Family and friends had interacted with her multiple times by this point, and all were impressed by her.

Something clicked in me and allowed me to see that even if I did not agree with my attorney, even if I could not see what she was seeing, if I trusted her, I had to believe that she could interpret the situation correctly and knew what to do.

I was in crisis, after years of spiraling toward crisis.  I had no experience.  I reasoned with myself all of the way to, “how could I know what I don’t know?”

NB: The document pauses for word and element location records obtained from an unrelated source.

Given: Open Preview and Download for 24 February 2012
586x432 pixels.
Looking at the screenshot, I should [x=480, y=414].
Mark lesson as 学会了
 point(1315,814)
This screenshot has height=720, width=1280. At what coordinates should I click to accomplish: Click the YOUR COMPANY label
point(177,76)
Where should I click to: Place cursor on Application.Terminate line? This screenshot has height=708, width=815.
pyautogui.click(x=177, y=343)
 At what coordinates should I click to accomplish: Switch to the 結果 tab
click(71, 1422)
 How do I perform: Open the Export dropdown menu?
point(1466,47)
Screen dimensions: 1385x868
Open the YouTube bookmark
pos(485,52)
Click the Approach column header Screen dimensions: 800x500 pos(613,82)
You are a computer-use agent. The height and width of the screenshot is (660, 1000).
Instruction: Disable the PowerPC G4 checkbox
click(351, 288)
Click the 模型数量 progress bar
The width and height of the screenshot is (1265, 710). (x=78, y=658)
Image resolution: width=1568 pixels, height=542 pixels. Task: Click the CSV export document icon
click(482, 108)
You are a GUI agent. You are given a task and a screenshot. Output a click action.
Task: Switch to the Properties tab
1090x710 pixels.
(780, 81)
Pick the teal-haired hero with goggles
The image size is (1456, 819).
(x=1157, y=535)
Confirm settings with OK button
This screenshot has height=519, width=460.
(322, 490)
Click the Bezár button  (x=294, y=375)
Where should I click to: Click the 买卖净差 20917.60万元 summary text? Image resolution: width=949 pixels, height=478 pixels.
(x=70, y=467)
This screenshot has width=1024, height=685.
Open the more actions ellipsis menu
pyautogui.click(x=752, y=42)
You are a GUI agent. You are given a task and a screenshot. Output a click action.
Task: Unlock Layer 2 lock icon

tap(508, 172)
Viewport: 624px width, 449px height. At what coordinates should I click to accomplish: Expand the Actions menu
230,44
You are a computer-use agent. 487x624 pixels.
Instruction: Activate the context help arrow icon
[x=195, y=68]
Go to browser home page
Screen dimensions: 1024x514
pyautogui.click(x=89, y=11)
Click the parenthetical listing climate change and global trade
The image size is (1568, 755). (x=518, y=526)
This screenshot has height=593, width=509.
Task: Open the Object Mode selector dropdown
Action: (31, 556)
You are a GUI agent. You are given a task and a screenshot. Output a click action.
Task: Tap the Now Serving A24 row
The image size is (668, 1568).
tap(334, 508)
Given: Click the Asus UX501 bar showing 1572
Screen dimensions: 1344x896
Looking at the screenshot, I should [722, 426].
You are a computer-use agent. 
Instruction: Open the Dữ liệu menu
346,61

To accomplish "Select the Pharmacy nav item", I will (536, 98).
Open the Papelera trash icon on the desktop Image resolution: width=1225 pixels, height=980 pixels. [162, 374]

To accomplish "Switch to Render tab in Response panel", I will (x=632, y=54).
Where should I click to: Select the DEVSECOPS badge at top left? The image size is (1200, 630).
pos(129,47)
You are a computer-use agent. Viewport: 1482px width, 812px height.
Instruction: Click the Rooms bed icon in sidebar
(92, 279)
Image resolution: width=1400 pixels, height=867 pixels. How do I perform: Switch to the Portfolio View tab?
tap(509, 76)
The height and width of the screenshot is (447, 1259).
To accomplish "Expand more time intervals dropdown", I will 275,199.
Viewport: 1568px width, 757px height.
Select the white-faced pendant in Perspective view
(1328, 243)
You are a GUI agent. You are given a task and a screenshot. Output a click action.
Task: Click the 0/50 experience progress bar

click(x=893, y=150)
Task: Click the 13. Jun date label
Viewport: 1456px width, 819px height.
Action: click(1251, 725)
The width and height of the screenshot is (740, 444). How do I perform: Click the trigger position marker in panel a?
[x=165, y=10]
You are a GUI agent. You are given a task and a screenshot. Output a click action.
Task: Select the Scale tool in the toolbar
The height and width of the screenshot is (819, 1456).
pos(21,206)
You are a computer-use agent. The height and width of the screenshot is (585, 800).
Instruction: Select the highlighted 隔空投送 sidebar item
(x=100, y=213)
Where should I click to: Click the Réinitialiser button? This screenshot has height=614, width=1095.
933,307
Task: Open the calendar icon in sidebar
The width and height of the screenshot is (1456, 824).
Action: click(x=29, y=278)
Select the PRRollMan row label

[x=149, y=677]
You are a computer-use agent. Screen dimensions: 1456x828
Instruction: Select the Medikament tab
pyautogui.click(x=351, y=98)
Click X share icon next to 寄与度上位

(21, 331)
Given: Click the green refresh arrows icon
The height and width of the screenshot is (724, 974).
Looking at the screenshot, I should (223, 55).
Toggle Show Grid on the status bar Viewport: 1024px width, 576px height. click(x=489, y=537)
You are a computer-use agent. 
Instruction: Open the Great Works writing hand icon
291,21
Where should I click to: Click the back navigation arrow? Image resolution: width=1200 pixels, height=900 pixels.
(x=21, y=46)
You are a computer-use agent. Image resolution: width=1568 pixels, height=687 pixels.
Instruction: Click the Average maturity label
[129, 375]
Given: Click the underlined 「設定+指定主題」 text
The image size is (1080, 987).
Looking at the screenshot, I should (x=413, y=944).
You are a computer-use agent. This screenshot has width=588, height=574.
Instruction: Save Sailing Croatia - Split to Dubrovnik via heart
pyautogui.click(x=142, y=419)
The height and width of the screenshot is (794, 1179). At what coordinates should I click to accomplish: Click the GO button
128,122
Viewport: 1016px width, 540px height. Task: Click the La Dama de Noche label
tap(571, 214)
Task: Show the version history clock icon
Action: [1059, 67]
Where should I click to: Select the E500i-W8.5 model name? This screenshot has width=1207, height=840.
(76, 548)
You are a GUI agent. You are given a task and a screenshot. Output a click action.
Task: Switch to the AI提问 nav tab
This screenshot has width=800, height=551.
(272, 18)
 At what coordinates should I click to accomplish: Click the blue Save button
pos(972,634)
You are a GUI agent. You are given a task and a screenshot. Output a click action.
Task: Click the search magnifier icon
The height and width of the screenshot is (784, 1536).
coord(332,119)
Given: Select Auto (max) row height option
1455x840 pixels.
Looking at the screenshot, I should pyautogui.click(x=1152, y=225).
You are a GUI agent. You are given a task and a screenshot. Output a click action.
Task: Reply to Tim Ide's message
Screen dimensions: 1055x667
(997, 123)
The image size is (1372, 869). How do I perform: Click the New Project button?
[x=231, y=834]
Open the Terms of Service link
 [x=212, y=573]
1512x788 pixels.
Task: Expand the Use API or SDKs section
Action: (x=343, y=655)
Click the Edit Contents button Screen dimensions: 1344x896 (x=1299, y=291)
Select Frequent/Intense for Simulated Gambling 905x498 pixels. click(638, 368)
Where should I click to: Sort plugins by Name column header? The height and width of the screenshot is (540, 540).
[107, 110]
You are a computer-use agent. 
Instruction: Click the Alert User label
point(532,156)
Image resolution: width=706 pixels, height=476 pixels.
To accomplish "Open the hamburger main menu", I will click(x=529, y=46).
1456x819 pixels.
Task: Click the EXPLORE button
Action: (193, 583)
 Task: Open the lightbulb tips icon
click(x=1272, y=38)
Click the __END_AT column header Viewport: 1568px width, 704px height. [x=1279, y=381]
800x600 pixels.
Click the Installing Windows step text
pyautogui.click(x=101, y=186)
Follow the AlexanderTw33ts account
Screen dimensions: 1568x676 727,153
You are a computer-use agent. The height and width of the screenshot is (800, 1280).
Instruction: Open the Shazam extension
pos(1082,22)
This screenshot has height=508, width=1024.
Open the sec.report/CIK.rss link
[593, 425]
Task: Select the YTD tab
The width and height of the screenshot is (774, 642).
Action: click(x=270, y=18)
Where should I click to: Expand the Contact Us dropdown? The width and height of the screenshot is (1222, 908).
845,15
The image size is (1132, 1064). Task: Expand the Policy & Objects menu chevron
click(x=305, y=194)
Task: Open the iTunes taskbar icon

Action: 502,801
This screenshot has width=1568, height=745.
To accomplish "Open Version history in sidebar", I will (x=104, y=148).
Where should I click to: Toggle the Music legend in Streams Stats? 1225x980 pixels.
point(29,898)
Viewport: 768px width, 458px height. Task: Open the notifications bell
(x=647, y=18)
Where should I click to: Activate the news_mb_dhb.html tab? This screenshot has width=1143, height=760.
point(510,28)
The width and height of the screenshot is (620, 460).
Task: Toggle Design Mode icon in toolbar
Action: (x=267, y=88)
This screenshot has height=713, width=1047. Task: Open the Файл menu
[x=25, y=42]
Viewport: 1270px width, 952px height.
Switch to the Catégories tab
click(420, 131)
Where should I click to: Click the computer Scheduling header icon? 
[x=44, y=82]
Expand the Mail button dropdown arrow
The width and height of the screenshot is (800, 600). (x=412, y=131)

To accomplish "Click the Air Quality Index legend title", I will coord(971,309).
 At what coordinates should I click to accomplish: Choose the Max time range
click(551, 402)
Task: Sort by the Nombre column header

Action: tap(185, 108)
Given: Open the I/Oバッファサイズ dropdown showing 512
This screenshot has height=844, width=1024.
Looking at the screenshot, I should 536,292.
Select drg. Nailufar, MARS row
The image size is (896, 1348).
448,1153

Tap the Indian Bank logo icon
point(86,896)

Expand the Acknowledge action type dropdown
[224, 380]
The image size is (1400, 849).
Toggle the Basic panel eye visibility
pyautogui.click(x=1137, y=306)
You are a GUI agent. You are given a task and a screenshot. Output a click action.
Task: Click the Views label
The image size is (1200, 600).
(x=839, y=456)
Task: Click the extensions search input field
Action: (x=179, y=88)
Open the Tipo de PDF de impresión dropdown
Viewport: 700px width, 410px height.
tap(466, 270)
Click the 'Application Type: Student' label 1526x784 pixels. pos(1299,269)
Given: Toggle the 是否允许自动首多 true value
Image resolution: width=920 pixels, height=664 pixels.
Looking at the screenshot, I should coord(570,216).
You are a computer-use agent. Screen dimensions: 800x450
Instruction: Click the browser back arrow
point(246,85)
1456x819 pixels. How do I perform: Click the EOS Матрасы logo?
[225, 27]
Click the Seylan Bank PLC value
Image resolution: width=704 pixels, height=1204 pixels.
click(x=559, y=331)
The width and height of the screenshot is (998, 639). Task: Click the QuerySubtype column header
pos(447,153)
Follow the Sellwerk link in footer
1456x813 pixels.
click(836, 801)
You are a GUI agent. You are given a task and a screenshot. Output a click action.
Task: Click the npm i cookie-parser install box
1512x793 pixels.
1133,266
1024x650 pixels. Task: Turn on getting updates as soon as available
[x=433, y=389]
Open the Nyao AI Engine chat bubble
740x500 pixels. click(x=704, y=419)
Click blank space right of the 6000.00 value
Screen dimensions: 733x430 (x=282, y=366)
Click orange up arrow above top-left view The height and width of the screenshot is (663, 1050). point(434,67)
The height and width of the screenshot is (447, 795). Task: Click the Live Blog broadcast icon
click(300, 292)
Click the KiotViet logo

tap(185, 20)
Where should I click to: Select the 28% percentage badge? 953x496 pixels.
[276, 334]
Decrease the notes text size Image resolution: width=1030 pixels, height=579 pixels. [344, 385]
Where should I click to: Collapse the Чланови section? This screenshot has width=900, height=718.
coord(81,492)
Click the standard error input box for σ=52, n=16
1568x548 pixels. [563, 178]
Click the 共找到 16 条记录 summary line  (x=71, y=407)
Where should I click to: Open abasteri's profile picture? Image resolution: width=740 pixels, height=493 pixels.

I had to trust that my attorney knew.

 

At the same time, my therapist was also gently introducing me to the idea that I was abused.  I did not believe her, but, again, I trusted her to know what she was seeing and hearing.

 

It is hard to follow your gut and not your heart,

when your mind is screaming at you.

 

Mind says, “You are an idiot/slacker/lazy/incompetent/evil/selfish/awful person for setting this situation up”

 

Heart says, “He is in so much pain and distress.  How can I take care of helping him, so that we can all be well?”

 

Gut says, “Listen to respected resources. Get a Safety Plan. Tell trusted people.  Trust your trusted people”

 

My gut saved us.

 

My gut that hates me, because I have treated it so poorly, saved us.

 

For everyone going through similar situations, I want to encourage you to listen to your gut – not the core of your heart, mind, and soul – your gut.

 

Because you are worthy of not accepting or making excuses

 

Because you are worthy of not accepting abuses

 

Your heart, mind, and soul will be revived, comforted, and nourished to where they need to be, through counseling and other support networks.

 

Right now, you need your gut

 

I am praying for you on your journey too.